[Pointing data for screenshots]
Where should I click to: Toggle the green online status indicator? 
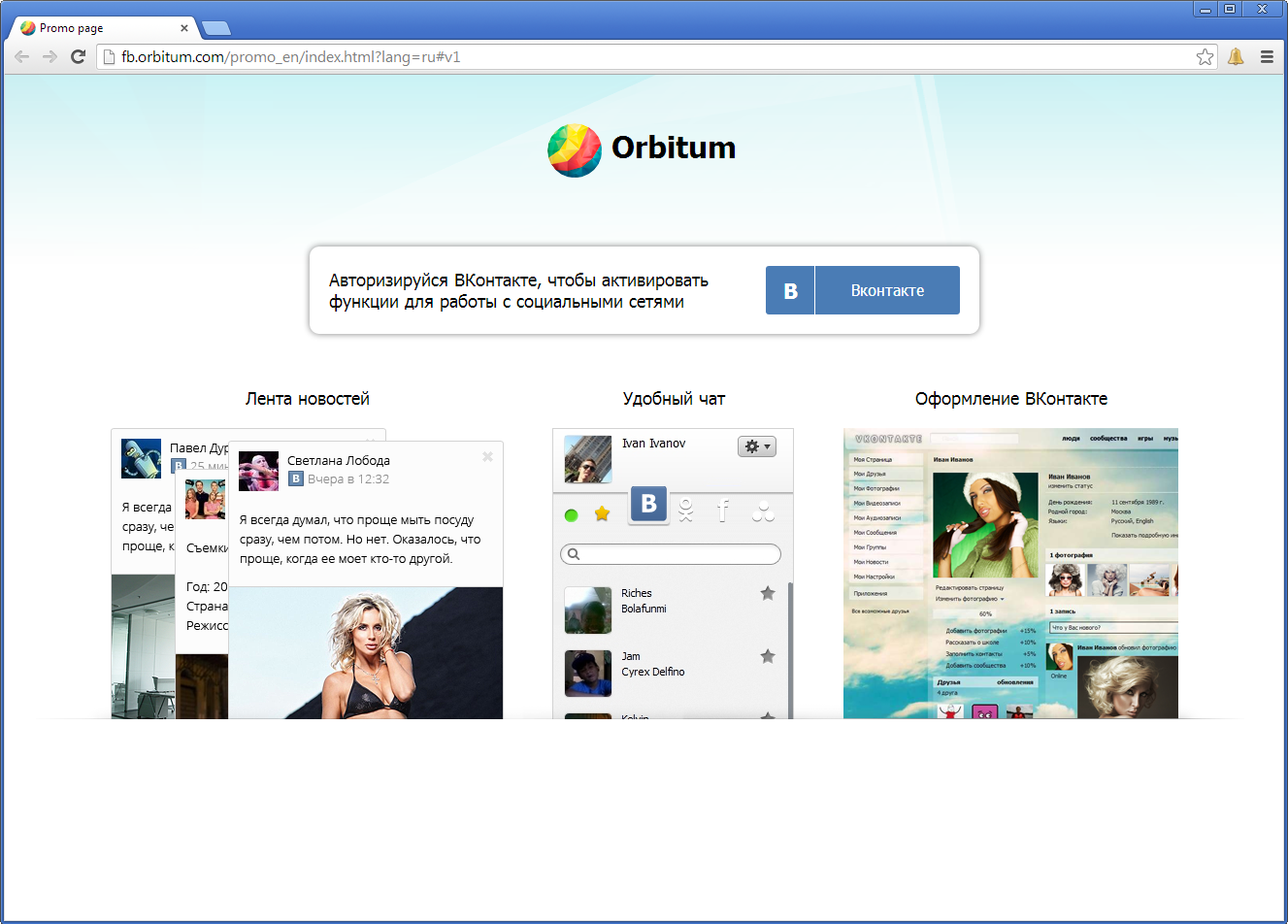point(571,514)
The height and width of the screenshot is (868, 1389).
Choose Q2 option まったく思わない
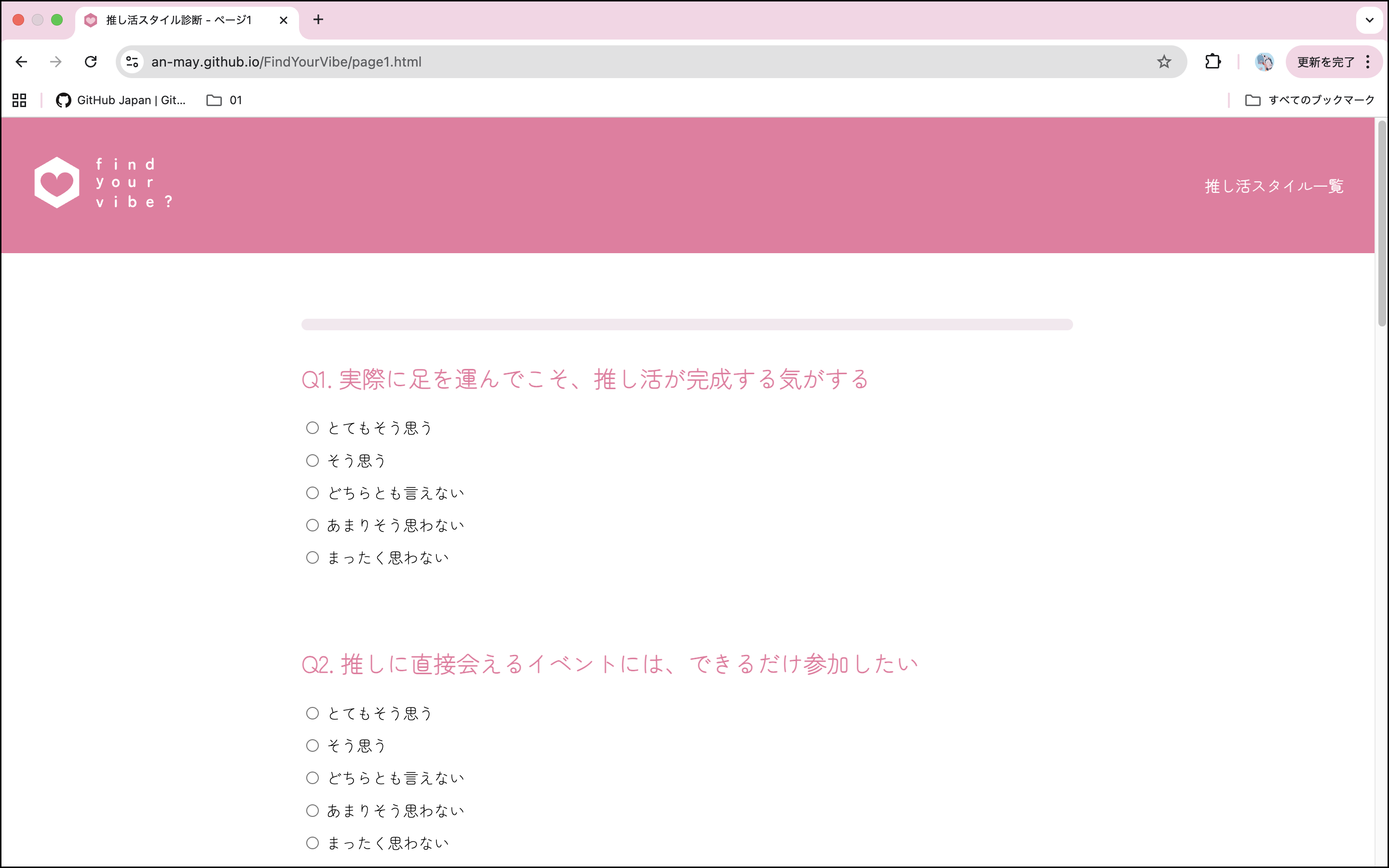pyautogui.click(x=312, y=843)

WHAT YOU WILL DO: Rewrite every line of the material, replacing "status indicator" with "presence indicator" and leaving everything else unchanged. Omit the pictures from your answer.

SOLUTION BELOW:
Where should I click to: Toggle the green online presence indicator? 
point(571,514)
The height and width of the screenshot is (868, 1389).
Choose Q2 option まったく思わない
pyautogui.click(x=312, y=843)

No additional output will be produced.